Overprocessed Kitty Wants a New Exhibit

In non-cat news, Illusions the manatee will be released into the wild soon.
Illusions the Manatee

For some reason, I think there people are either hippo people or rhino people. I’m a rhino person.
Rhino

It’s also “Halozooween,” so many animals, such as the polar bears, got pumpkins.
Polar Bear with a Pumpkin

And kids, such as my daughter, were running around in costume.
Caits in the Hay

Members’ Night at the Cincinnati Zoo   3 comments

Last Friday night was Members’ Night at the zoo. Naturally, my family and I were anxious to go check it out. We got to see the second Cheetah Encounter of the season. Minnow was there!

She is quite the lovely fishing cat…

As always, she made quite the splash

Jambo demonstrated the serval’s ability to leap high, to catch birds.

One thing I love about the felidae family is that they are simultaneously so different, yet so similar. I can often see the sameness between Eddy and the cats at the zoo. For instance, isn’t this a quintessential cat look?

The cheetahs ran. First, Chase, who is almost seven.

I’ve been following Nia Faye since she was six weeks old. She’s coming up on her second birthday, and boy is she getting fast!

Her trainers mentioned she keeps getting faster.

I still think she is the world’s cutest cheetah.

The new exhibit this year is the first phase of their revamping of their cat area. They started by merging the cat house with the nocturnal house, to create “Night Hunters.”

I don’t like it.

They took out a good number of cat species–snow leopard, bobcats, lynxes (Eurasian, Canadian, and Siberian), and I think the geofroy’s cat. In the new room, they now have bats, bintarongs, and aardwolfs. I find this sad, as the Cincinnati Zoo was known for its small cat collection. In the long term, this may be resolved, but I don’t like it.

Further, I find the exhibit too dark. Perhaps when the animals have some time to adapt, it will be better. Facebook opinion was mixed, including more than a few complaints about how dark it is (even accounting for the notional aspect of the exhibit). Everything had a blue tint to it.
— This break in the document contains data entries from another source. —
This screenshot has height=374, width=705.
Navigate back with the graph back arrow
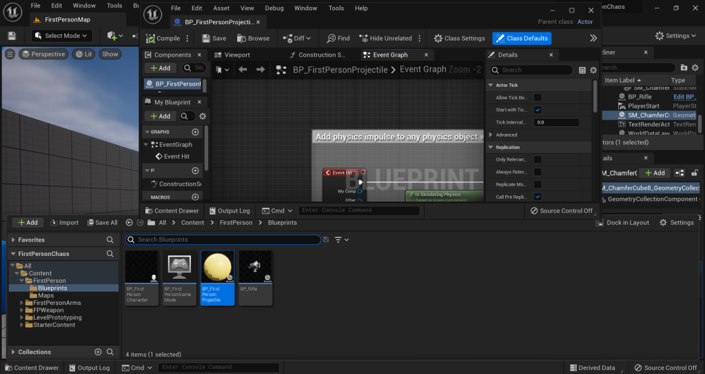pos(243,69)
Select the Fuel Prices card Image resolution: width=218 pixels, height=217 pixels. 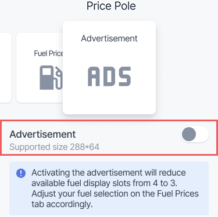pos(40,68)
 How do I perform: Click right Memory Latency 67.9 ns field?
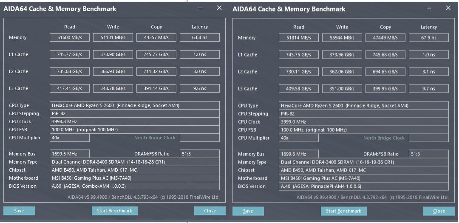click(428, 38)
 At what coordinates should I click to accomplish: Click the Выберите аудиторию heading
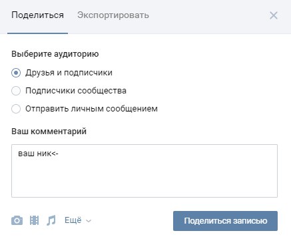pyautogui.click(x=55, y=54)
In some areas, I was able to tweak my white balance, and get a better look, such as with this black footed cat.

My plan is to go back on a less crowded day and after they’ve had a chance to tune the exhibit. Still, I’m still skeptical about the change.
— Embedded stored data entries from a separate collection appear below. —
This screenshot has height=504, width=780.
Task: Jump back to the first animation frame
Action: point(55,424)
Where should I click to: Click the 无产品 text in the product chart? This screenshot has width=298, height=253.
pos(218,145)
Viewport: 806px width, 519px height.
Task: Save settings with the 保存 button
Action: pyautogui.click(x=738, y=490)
Seeing Snow Leopards at the Chattanooga Zoo   7 comments

I had put up a preview post about our day at the Chattanooga Zoo. It’s probably the smallest AZA accredited zoo I’ve been to, but they do seem to be growing. It was certainly a nice place to stop on our way home from Atlanta.
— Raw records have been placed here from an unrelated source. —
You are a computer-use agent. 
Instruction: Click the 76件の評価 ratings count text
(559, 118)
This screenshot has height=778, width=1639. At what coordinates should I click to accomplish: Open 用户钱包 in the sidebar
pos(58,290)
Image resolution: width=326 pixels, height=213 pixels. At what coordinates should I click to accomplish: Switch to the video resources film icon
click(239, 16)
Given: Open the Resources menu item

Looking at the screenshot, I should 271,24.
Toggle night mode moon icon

We were greeted by one of the most active servals we have ever had the pleasure of meeting. He was quite cute.
Happy Serval

They several peacoks.
Peacock

This one seemed to be a pal of a Scottish cattle.
Scottish Cattle Playing Soccar

My daughter made fast friends with a crane. They played a game of peek-a-boo.
Crane

They had a cougar out. It’s hard to imagine our cougars growing up to be that big.
Big Cougar

Big Cougar Tongue

At least he laughed at my jokes.
Cougar Laughs at my Joke

A sleepy jaguar represented the zoo’s sole big cat.
Dozing Jaguar

However, what took us off our path was a baby snow leopard.
Snug Behind Mom

Snow leopard cubs are perhaps my favorite baby animal*. They are like stuffed animals come to life.
Hanging Out Behind Mom

Of course, mostly this little girl was interested in napping.
Sleeping Behind Mom

Except for one time mom climbed up a rock.
Where'd Mom Go?
Mom…you up there?

What's Over There?
What’s over there?

Peeking Over Mom's Back
Mom–I think we’re being watched.

I think her mom had a common parental dilemma: the need (or desire) to go do something else, but not wanting to disturb the sleeping baby.
Portrait of Mom

I know where you are coming from, Momma Snow Leopard.

Snow Leopards are endangered in the wild, with only an estimated 3,500-7,000 snow leopards in the wild. The Snow Leopard Trust is trying to reverse this through education and research.

*save, of course, for when Eddy was a kitten.